2. Do I buy a 2 bedroom apartment or stay in my one bedroom? I don’t have space for guests (Mom comes twice a year and stays 1 month each time) or to do my mosaics, so a larger apartment would improve my life. But am I being too materialistic and greedy? What if something happens and I go into financial ruin?
“Fear stifles our thinking and actions. It creates indecisiveness that results in stagnation. I have known talented people who procrastinate indefinitely rather than risk failure. Lost opportunities cause erosion of confidence, and the downward spiral begins.” ― Charles F. Stanley
I have a feeling that this uncertainty is just another side effect of the break up. When I met Ex I jumped head first following my heart blindly. Then it all fell apart. Do I unconsciously blame my heart? How could it have been so wrong?

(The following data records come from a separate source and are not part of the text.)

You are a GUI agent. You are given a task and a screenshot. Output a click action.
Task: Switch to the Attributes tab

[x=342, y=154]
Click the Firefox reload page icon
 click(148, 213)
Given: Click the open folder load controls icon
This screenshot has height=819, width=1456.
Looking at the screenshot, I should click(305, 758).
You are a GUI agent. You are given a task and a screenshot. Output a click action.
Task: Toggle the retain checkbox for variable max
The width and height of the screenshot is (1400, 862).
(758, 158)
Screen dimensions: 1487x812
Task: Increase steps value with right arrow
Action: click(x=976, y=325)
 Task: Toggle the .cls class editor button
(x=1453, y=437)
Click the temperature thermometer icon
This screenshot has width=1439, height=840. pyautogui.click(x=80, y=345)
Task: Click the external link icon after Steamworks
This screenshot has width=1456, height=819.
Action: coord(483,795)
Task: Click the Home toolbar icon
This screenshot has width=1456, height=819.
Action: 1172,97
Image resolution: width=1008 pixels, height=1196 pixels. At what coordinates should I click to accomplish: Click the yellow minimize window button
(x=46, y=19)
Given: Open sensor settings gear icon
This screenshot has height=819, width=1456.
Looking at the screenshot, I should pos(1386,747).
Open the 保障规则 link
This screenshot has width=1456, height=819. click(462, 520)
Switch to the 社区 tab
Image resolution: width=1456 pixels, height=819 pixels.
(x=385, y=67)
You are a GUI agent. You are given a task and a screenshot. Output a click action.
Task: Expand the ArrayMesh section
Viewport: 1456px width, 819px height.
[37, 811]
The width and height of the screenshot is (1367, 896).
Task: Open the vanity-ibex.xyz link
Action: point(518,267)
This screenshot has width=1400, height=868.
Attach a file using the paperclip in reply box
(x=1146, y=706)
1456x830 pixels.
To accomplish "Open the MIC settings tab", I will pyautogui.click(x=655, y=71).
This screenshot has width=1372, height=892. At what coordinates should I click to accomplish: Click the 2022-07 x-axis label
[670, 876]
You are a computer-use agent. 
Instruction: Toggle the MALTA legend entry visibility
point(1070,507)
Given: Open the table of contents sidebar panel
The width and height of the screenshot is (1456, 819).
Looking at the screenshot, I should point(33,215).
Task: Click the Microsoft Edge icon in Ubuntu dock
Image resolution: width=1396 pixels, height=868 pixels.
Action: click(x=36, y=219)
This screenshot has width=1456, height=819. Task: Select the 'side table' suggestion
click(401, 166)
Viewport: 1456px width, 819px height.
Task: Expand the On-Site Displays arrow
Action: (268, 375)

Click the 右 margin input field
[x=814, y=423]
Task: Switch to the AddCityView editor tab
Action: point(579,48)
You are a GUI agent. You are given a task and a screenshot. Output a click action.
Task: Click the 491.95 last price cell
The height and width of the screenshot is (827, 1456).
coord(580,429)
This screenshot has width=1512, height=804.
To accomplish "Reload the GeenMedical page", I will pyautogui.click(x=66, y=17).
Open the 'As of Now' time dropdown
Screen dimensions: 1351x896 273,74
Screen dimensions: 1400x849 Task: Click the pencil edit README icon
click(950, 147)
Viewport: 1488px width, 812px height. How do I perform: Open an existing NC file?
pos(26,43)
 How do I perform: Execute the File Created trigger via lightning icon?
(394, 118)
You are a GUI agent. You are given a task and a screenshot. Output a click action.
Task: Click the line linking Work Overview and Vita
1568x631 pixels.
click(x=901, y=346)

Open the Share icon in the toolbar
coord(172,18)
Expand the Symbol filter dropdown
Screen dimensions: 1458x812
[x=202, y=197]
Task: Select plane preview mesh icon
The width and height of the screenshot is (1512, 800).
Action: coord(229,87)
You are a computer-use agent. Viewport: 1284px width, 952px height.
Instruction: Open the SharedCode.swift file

How do I get back to trusting my opinion and judgement? I don’t know but I am going to try. I will start by:
1. Coming to the understanding that my heart was not wrong. Ex was The One for 3 years, but not a lifetime. He had a part to play in my life and once he was done with teaching me and helping me progress to a next level he did me a favor by letting me go.
2. Stop looking for approval and guidance from everyone. I will only share my plans once I have already made a decision. Having too many different opinions is just confusing my mind.
3. Shut out the noise around so I can better hear my heart. Having more quiet time/meditative time. I need to make room and time for my heart. But also read more, write more, anything that gets my mind flowing and my heart’s voice out.
4. Last but not least I will pray more. I will be more grateful for all the guidance that I have received (did I ever thank my heart for all the years of good service and guidance?) but I will also ask for more. I don’t care how hard the road is, all I care is that I am on the right road.
The bottom line is that I know I am blessed and I will be okay no matter what. This uncertainty just means that I need to have more faith. This is a wake up call and I am wide awake now!